• 課題内容:
抜粋を読み、次の問いに答えてください。
(a) リンク サーバーの構成に使える手段として挙げられている二つは何か。
(b) リンク サーバーとして構成できる OLE DB データ ソースの例として挙げられている Microsoft の製品は何か。
(c) プロバイダーによっては、接続のセキュリティ コンテキストを指定するために何を使う必要があるか。

リンク サーバー (データベース エンジン)

SQL Server のインスタンスの外に存在する OLE DB データ ソースに対し、SQL Server データベース エンジンからコマンドを実行できるようにするには、リンク サーバーを構成します。 通常、リンク サーバーを構成する目的は、SQL Server の別のインスタンスまたは別のデータベース製品 (Oracle など) のテーブルを含んだ Transact-SQL ステートメントをデータベース エンジンから実行できるようにすることです。 Microsoft の Access や Excel など、さまざまな種類の OLE DB データ ソースをリンク サーバーとして構成できます。 リンク サーバーには次の利点があります。

  • SQL Server の外部のデータにアクセスできる。

  • 企業内のさまざまなデータ ソースに対して分散クエリ、更新、コマンド、およびトランザクションを実行できる。

  • さまざまなデータ ソースを同じように処理できる。

リンク サーバーの構成は、SQL Server Management Studio または sp_addlinkedserver (Transact-SQL) ステートメントを使用して行うことができます。 各 OLE DB プロバイダーは、必要なパラメーターの数と型という点で大きく異なります。 たとえば、プロバイダーによっては、sp_addlinkedsrvlogin (Transact-SQL) を使用して、接続のセキュリティ コンテキストを指定する必要があります。 SQL Server から OLE DB ソース上のデータを更新できる OLE DB プロバイダーもあれば、 読み取り専用データ アクセスに特化したものも存在します。 各 OLE DB プロバイダーの詳細については、該当する OLE DB プロバイダーのドキュメントを参照してください。

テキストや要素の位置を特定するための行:
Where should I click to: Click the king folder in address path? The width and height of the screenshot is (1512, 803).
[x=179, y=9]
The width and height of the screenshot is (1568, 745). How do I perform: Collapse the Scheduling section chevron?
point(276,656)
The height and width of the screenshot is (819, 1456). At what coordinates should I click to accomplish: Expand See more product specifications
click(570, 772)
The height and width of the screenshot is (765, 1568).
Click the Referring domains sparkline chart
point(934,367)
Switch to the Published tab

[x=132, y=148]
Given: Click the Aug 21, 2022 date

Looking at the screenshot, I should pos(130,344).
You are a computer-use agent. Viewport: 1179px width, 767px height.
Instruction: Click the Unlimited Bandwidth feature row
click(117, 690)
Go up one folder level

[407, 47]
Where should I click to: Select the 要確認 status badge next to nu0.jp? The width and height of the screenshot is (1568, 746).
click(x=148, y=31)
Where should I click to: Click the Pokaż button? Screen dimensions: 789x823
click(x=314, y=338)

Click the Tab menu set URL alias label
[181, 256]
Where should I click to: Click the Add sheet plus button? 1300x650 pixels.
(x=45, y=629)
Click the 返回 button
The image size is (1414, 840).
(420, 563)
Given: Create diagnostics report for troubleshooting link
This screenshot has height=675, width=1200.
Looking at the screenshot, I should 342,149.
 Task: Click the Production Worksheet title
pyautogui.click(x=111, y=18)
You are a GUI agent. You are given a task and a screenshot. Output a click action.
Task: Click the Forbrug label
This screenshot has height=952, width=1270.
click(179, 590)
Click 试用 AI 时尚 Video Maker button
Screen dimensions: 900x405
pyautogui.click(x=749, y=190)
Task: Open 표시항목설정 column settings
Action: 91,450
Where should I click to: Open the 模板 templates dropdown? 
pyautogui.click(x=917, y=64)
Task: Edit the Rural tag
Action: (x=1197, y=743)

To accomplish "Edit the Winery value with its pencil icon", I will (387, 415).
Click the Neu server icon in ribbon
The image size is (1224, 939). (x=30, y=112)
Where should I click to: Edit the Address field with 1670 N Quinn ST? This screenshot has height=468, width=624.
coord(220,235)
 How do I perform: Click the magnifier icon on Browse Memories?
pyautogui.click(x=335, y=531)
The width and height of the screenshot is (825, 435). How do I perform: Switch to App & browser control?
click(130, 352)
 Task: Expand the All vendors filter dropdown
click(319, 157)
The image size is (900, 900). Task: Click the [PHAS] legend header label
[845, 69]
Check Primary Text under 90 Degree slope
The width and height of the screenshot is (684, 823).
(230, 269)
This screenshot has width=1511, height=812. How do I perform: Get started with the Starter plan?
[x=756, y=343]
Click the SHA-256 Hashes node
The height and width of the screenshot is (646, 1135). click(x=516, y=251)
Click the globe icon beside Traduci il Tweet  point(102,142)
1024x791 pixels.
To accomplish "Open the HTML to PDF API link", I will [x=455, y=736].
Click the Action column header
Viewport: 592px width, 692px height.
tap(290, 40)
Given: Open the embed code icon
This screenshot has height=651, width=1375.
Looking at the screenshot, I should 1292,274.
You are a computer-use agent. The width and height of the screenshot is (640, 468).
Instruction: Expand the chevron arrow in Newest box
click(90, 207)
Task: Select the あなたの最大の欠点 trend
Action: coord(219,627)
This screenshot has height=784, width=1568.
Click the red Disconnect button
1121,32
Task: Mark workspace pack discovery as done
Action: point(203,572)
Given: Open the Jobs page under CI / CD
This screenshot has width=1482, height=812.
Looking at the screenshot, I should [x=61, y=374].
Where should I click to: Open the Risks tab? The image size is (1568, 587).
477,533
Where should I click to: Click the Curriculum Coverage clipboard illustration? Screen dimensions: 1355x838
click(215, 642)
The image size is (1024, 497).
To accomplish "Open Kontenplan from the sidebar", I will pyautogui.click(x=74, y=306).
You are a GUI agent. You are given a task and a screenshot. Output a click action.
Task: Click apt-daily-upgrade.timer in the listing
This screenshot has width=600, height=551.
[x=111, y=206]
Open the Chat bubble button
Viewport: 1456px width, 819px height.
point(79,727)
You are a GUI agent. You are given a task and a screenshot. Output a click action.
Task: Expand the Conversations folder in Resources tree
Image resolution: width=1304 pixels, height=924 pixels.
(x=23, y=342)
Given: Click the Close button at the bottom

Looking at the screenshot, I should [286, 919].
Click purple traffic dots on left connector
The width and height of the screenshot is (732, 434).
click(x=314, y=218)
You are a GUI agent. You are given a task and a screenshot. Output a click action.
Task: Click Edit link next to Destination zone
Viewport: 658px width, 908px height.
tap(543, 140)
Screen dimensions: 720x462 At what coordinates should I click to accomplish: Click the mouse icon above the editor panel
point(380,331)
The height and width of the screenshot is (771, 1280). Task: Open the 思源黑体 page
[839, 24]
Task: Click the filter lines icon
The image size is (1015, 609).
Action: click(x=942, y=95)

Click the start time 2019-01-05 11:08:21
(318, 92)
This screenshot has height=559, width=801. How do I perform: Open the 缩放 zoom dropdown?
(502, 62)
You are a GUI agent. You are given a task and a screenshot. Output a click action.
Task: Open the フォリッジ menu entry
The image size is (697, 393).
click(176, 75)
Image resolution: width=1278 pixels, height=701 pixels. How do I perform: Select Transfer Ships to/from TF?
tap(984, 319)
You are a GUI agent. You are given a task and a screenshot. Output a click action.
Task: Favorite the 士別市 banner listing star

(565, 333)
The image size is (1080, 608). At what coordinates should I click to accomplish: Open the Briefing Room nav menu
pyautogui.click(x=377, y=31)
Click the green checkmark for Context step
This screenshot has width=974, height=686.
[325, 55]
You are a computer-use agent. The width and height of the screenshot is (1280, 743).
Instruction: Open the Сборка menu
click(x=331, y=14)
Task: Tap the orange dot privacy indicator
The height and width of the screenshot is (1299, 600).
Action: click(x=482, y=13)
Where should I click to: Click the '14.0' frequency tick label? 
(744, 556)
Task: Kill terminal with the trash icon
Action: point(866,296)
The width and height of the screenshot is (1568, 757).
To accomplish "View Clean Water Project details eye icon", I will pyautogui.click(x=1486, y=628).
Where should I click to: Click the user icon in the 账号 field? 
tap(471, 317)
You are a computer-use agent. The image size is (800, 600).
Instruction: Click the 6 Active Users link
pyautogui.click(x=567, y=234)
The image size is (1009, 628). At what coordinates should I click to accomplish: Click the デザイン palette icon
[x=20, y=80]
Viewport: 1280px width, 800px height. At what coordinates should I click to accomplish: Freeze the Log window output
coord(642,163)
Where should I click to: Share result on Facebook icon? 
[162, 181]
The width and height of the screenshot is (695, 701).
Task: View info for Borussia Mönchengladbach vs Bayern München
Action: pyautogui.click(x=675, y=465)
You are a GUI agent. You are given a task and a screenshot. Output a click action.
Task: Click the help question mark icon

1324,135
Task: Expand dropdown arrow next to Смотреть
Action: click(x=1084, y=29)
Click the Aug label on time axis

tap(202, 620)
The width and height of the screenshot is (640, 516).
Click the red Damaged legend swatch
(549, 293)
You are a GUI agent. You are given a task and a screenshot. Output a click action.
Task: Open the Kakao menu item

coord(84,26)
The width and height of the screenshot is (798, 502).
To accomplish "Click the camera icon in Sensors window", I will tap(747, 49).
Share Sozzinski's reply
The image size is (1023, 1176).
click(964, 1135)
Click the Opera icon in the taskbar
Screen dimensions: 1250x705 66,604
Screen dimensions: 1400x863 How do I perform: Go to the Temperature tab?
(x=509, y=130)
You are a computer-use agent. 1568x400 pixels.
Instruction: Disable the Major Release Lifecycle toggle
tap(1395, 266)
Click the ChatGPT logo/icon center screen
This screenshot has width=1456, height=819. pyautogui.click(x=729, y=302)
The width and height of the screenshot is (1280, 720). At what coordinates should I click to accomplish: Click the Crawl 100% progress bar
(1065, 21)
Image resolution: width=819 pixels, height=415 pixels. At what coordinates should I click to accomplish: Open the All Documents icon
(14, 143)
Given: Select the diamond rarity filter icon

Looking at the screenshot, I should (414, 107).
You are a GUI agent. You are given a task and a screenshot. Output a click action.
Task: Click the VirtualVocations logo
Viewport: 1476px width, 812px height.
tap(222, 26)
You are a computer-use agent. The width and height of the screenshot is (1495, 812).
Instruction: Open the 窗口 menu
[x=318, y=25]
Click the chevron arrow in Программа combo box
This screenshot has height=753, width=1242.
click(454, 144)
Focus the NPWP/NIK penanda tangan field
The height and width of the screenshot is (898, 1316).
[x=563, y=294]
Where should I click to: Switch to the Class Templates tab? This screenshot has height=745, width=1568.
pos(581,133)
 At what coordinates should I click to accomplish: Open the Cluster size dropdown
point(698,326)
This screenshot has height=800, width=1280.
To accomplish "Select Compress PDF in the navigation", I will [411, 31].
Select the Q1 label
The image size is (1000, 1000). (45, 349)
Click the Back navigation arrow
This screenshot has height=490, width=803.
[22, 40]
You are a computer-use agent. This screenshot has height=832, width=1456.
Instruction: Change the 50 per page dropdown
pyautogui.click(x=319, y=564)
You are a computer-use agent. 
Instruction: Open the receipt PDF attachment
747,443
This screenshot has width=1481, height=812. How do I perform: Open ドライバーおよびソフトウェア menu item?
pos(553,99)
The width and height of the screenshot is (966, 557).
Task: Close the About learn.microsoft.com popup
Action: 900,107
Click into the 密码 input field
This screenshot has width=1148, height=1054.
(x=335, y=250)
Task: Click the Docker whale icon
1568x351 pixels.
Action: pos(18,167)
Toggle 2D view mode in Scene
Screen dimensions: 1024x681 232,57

• 解答:
(a) SQL Server Management Studio と sp_addlinkedserver (Transact-SQL) ステートメント
(b) Access と Excel
(c) sp_addlinkedsrvlogin (Transact-SQL)